Car sales in western Europe were down 3.5% in the first half of 2019 compared with 2018. In China, passenger car sales were off 14% for the first half of 2019.
And in the U.S. things were better than either of those cases, but there was a still a 2% decline for the first half of the year, and were it not for the U.S. consumers’ seemingly insatiable appetite for pickup trucks and crossovers of all sizes, that number would have been certainly higher. (Consider, for example, FCA sales for the first half in the U.S.: Ram (333,168) and Jeep (456,281) brands had a total 789,449 units during the first half of 2019—which means that Chrysler, Dodge, Fiat, and Alfa Romeo only contributed a combined 306,661 units for FCA’s 1,096,110 first half sales.)

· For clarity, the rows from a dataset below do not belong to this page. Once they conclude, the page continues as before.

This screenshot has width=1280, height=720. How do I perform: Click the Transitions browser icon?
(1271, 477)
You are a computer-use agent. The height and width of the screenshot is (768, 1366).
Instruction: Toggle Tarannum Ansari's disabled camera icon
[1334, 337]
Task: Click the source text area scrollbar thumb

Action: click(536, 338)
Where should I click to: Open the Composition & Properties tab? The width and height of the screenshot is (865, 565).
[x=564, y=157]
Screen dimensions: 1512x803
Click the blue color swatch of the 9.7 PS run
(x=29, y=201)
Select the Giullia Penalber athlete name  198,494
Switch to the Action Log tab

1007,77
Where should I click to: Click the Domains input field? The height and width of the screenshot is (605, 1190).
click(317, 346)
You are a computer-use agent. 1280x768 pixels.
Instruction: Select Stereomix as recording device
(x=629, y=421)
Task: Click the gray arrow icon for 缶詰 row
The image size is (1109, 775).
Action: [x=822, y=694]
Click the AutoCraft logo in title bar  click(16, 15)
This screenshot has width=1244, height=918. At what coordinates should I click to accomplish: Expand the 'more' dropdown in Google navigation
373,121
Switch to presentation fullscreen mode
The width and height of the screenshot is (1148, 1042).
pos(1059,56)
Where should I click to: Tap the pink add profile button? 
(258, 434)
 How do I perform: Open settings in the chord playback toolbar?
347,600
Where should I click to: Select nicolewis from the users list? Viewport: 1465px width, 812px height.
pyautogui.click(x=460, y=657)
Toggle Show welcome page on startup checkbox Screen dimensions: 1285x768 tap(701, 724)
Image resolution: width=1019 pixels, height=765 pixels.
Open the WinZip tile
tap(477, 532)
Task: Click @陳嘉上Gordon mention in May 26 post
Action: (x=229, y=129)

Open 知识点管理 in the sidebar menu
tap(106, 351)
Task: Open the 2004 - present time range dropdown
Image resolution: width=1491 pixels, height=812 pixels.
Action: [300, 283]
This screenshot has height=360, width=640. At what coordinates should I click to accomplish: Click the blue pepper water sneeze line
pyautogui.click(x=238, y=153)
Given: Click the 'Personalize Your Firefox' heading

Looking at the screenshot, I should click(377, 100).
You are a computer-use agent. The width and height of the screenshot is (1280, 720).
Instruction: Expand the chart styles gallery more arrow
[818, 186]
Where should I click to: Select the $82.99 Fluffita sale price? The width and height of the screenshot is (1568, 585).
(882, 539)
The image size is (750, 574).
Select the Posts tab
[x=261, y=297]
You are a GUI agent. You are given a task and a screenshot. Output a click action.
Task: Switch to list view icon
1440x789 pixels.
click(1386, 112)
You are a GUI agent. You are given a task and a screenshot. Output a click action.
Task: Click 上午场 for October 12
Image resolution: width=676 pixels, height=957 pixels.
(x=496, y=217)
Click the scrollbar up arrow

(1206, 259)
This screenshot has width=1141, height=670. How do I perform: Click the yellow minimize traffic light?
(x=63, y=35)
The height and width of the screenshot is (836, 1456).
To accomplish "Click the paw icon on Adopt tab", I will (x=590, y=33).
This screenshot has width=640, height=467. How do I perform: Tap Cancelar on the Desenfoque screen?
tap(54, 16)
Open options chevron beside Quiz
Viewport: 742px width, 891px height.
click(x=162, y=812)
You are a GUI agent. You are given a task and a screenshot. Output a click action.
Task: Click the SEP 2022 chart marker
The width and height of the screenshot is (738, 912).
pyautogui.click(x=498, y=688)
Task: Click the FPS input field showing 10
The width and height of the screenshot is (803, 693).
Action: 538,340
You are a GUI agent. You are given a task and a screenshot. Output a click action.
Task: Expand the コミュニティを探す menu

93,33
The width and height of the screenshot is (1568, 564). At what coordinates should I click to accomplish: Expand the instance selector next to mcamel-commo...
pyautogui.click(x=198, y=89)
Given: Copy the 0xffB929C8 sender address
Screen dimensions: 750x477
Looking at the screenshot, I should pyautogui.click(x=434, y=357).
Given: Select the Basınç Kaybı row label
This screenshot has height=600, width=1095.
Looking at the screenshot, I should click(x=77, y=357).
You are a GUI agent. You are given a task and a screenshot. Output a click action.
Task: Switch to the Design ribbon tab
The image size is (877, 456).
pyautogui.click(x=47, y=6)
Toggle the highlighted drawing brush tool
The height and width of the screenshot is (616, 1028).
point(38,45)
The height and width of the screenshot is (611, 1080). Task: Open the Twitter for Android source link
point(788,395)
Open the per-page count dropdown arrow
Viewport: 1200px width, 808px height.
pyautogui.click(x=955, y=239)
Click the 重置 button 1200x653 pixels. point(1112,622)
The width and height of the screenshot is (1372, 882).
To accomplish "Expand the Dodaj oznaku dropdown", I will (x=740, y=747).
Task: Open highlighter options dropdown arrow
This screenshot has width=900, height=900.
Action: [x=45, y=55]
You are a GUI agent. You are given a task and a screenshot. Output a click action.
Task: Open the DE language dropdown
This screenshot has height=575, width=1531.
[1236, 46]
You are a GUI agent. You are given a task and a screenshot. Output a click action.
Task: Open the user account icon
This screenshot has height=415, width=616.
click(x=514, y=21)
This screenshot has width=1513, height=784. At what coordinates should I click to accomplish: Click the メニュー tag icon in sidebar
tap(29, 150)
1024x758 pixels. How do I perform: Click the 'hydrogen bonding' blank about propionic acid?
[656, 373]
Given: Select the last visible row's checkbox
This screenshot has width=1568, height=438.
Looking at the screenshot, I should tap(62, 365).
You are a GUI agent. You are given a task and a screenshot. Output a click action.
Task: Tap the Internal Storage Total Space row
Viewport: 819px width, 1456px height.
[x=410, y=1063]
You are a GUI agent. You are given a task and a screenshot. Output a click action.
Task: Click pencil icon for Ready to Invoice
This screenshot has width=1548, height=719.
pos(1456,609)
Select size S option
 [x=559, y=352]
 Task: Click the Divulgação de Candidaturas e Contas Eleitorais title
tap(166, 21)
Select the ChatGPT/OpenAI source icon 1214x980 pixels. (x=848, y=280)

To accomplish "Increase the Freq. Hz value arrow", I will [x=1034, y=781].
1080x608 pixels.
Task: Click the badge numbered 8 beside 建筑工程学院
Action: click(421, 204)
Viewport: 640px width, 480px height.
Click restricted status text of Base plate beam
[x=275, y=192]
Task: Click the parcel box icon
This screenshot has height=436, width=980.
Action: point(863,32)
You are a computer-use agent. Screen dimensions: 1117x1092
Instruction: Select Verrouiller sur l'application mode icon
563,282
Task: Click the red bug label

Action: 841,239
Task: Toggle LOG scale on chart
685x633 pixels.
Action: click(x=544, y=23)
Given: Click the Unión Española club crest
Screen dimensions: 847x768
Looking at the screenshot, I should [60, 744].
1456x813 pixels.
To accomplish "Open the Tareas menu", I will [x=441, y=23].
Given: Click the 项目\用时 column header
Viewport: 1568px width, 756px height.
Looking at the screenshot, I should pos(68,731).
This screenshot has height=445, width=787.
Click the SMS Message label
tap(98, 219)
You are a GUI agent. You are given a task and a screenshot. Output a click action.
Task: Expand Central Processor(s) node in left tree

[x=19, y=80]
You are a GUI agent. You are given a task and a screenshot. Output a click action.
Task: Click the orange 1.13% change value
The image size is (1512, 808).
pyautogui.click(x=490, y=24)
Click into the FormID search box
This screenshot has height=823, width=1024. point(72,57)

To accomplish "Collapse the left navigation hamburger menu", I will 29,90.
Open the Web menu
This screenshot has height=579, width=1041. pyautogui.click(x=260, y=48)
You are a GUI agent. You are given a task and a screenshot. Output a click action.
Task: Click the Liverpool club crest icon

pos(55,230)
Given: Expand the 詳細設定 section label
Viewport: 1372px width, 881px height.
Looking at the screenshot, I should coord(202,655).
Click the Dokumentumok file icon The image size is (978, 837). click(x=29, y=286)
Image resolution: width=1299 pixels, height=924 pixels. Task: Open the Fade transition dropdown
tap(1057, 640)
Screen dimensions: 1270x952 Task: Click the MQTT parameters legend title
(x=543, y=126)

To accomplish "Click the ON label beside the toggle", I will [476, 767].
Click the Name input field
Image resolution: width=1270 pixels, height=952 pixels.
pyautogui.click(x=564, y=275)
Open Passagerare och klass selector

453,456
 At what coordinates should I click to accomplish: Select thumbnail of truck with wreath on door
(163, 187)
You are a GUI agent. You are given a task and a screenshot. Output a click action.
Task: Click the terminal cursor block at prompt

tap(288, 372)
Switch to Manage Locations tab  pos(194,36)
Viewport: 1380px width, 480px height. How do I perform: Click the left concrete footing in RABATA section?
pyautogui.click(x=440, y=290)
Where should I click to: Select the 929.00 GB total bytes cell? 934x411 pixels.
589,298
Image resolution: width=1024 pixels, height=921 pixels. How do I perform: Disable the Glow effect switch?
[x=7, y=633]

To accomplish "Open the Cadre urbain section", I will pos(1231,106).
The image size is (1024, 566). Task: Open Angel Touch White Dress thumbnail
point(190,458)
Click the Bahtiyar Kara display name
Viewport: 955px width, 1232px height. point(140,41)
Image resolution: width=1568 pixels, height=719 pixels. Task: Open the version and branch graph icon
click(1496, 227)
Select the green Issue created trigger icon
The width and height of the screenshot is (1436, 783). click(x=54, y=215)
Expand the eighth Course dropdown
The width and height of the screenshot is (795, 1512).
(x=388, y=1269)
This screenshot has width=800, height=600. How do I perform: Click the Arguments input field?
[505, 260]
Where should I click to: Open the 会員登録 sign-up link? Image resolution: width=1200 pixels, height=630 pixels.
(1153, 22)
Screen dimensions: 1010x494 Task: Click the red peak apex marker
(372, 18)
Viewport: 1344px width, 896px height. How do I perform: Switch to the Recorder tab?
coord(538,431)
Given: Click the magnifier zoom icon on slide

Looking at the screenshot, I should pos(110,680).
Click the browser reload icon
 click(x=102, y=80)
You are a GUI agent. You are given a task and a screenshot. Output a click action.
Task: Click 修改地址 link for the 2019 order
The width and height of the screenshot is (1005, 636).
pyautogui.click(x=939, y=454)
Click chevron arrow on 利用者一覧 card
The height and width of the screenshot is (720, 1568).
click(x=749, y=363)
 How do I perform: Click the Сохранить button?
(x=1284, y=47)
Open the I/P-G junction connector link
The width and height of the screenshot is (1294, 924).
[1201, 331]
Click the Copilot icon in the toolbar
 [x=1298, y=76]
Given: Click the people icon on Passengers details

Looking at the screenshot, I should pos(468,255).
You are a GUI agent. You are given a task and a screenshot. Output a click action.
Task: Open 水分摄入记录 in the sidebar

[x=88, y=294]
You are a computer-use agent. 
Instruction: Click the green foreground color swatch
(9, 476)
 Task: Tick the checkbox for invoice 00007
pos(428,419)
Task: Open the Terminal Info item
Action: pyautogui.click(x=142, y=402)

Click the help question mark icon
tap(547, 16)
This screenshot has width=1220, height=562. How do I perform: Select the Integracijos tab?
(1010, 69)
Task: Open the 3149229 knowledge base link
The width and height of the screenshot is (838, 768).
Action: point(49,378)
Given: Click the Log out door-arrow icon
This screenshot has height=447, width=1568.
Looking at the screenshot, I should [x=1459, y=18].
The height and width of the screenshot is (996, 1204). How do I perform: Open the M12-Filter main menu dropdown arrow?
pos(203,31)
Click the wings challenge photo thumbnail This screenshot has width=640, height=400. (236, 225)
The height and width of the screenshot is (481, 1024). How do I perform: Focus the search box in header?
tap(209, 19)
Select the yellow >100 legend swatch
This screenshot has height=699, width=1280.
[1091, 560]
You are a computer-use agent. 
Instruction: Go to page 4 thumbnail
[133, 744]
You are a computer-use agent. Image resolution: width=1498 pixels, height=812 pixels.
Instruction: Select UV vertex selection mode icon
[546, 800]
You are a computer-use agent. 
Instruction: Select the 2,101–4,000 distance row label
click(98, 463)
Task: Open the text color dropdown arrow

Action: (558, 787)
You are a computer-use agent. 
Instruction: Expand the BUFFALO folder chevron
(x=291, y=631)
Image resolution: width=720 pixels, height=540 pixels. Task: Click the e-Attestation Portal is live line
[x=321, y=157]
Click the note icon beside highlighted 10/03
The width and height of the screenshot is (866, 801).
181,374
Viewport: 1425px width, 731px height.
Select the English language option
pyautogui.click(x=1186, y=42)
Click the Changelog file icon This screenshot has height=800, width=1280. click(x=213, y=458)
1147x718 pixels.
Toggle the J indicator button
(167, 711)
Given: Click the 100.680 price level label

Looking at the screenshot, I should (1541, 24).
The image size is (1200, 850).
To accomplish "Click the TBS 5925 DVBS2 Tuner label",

Globally there is a consensus that things are slowing economically (e.g., the U.S. Commerce Department reported that U.S. GDP grew 2.1% in the second quarter, which might seem good except that (1) it was 3.1% in the first quarter and (2) that is the lowest level since Q1 2017), and that the auto industry is likely to see so-so sales for the next few years.
With all that as prologue, you might imagine that global OEMs are planning to reduce their global footprints.
However, according to May Arthapan, director of Asia Pacific Forecasting for LMC Automotive, a global analysis firm, the OEMs are building more factories.
Yes, factories are being closed, like Lordstown. But according to Arthapan, there will be 36 net new plants added to the global automotive manufacturing base: 14 plants will be closed in 2019, 50 will be opened, so it goes to 36 new ones.
And it gets even more puzzling, as Arthapan writes, “While we are expecting a loss of 2 million in global Light Vehicle build in 2019, 3.6 million units of new capacity will be added, on top of the existing 45 million units of idle capacity, or 34% of the total.” That’s right: there is a whole lot of production capacity that isn’t being used right now, yet more capacity is being added.
Not surprisingly, a lot of new capacity is being put into China. According to Arthapan, during the past three years the Chinese market has contracted by 1% yet the production capacity has increased by 6%.
The capacity being added in China isn’t wholly predicated on indigenous brands. Arthapan’s data show that VW Group and Hyundai Group are putting a considerable amount of manufacturing investment in China.
Yet the U.S. is also going to be getting additional capacity between now and 2026, some 1.3 million units.
Consider that there is a $1.6 billion investment being made in Huntsville, Alabama, to build the Mazda Toyota Manufacturing U.S.A. plant, which is to go online in 2021 for the production of SUVs for both brands.
FCA is taking two engine plants in Detroit and transforming them, also with a spend of $1.6 billion, into a single car assembly plant, which will start building Jeeps by the end of 2020. Arguably, given what Mack I and Mack II, as the engine plants are known, were and what they’re being transformed into, this is a whole new thing. (And going back to the importance of Jeeps and trucks to FCA, the company is also investing $900-million in its existing Detroit Jeep plant to build the new Grand Cherokee and Dodge Durango and a total of $1.5 billion at its Warren, Michigan, truck plant to provide capacity for the Jeep Wagoneer and Grand Wagoneer, while continuing production of the Ram 1500 Classic.)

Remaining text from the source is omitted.